Why is Python so slow ?- revisited.

Wed Jun 21 07:45:56 EDT 2000

Thomas Wouters <thomas at xs4all.net> wrote:
[function method caching]

> I know next to nothing about Smalltalk, let alone how it optimizes, but I
> can tell you why it would be complicated in Python ;) Lets take a simple
> example:

> def spam(x, y):
>     if x in range(1, y):
>         return 1
>     if x in range(y, 1):
>         return 1
>     return 0

> Might not seem very useful, but it's just an example ;) This can easily be
> optimized, right ? We lookup 'range', it's a builtin, we store the address,
> and call it two times. Well, no. We dont *know* range a is a builtin, it
> could be a global that points elsewhere. If the 'spam' function contained a
> 'from module import *' or 'exec' statement, it could even be a local.

> So, we have to check if range is still the same function. Which means we
> have to look it up and compare identity -- and we've already lost any
> advantage the cache could give us. Or we could place a marker on the
> __builtin__ module, and invalidate the cached entry of 'range' whenver
> 'range' is changed. But then we also have to add a marker to the global
> namespace, because something can *add* a range there.

You could do some analysis of local and global namespace, and see 
that it is possible that 'range' is altered. If such a possibility
exists at all (assignment to the name, or by from import), then range
is simply never cached at all.

If 'from module import *' is used, the user deserves what they
asked for and *nothing* in that module is cached. I'm not sure
how 'exec' can be used to screw things up, but let's say we can apply
the same rule to that. Though that is possibly more tricky..

Something along the lines of this approach could work, I think? The
approach would be to forbid the caching of certain names if it's
detected certain things could happen to them that would make them
uncachable.

> And don't think it can't happen:
[snip things with range() that could happen but almost never *actually*
happen]

[__getattr__]

If __getattr__ is defined in a class, we might still be able to cache
the methods that do exist. Anything that exists only due to
__getattr__ isn't cached, obviously.

> Also, we need a way to invalidate the cached entry of egg.spam if any of egg or
> any of its parent up to the one defining 'spam', have something done to
> their 'spam' attribute.

If the possibility exist that a method is changed, don't cache that
method. Of course setattr() will be a major problem; very hard to determine
whether setattr() won't affect some class at some point. And you won't
know what class, or what name. Hmm.

> And that means than whenever you change an attribute
> on a class or instance, you need to traverse the entire tree of subclasses
> and instances (up to one that 'masks' the change) looking for cached entries
> and invalidating them.

Far cheaper would be simply to invalidate the entire cache in such
a case. That is, if class attributes are changed. I'm not sure why
you'd need to invalidate things when you change something on an instance,
though? (except the thing that's changed itself)
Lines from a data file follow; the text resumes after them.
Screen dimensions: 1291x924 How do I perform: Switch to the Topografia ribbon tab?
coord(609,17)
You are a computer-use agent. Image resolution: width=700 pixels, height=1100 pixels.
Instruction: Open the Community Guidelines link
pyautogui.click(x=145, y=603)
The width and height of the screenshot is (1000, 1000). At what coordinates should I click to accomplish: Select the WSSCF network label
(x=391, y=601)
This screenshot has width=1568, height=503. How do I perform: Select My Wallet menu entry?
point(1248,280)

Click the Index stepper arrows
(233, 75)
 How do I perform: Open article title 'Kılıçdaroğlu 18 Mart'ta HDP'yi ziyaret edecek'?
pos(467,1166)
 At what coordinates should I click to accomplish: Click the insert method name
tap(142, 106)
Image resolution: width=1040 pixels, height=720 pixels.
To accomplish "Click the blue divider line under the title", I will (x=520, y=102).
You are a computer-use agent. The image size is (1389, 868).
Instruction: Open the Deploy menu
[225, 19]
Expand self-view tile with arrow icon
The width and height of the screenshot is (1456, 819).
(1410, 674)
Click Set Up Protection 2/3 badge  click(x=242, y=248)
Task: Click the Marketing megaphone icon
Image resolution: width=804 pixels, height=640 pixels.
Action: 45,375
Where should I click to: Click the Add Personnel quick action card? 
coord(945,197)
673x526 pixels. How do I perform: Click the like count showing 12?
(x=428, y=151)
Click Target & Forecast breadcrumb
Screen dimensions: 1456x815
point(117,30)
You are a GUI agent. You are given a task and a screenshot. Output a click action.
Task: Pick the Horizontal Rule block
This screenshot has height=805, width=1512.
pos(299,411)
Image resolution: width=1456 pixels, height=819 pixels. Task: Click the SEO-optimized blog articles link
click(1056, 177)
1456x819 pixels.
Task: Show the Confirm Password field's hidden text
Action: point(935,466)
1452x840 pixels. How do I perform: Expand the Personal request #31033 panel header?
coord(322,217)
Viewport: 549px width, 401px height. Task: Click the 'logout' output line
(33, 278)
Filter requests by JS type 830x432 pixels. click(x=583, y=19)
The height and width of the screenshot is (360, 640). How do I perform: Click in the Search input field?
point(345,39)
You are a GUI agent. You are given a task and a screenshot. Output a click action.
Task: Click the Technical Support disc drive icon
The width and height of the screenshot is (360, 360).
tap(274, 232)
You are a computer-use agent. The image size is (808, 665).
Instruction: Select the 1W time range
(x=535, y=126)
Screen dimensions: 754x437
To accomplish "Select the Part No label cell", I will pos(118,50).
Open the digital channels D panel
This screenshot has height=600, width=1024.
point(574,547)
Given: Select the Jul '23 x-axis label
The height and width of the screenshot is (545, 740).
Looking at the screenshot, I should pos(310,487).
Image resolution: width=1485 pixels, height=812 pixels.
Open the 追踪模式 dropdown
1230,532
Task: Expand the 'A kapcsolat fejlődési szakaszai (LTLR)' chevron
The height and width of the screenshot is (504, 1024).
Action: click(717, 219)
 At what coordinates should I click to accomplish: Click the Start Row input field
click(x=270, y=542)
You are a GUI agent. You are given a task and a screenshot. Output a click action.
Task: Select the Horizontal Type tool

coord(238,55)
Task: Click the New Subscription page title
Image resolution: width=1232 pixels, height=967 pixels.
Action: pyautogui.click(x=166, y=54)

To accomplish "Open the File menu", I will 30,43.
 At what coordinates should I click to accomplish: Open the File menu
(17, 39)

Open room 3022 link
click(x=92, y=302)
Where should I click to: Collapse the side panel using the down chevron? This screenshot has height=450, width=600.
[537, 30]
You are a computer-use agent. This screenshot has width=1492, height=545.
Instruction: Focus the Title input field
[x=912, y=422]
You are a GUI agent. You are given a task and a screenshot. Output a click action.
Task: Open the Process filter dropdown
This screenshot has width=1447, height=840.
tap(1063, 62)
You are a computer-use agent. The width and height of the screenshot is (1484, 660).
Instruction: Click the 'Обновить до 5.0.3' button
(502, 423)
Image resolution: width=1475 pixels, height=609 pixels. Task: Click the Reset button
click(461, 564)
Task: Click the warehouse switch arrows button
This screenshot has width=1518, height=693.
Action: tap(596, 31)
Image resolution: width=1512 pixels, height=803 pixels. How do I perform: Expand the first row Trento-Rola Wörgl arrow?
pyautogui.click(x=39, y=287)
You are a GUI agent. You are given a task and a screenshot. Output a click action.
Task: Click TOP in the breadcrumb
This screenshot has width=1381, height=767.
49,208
> And of course, if you do something like:

>   egg.ham.viking.spam.plate.drop()

> you have to consider *each lookup* cached ;-P I don't think lookups are
> *that* expensive. I'm not sure what the penalty for a failed lookup is, I
> seem to recall something about a successful lookup being relatively cheap,
> compared to a failed one, and a 2nd lookup is not likely to fail ;)

I don't seem to understand this bit. What does it mean, considering
each lookup cached? Could you explain?

[snip]
>> Hmm. Ok. I think. Maybe. Why it has to be do each time one accesses the
>> *instance*'s method I find a tad confusing. I mean ok, you change the
>> class def, you'll want to update the instances. But surely it's ok to
>> make class updates more expensive than method access?

> Yes, but this works, and caching & invalidation doesn't :-) It would be no
> little ammount of code to add it, even if you discard the ideas about
> invalidation (say, if you add the new code under a -OOO option, and tell
> people not to f*** around with base classes after instances have been
> created, which I doubt Guido or any of the other core developers would
> allow.)

I think you need the ideas of invalidation. I think you also need the
idea of "don't ever cache this" (or at least "don't cache this until I
tell you to"). I think that approach can help with some of the tricky bits.

Regards,

Martijn
-- 
History of the 20th Century: WW1, WW2, WW3?
No, WWW -- Could we be going in the right direction?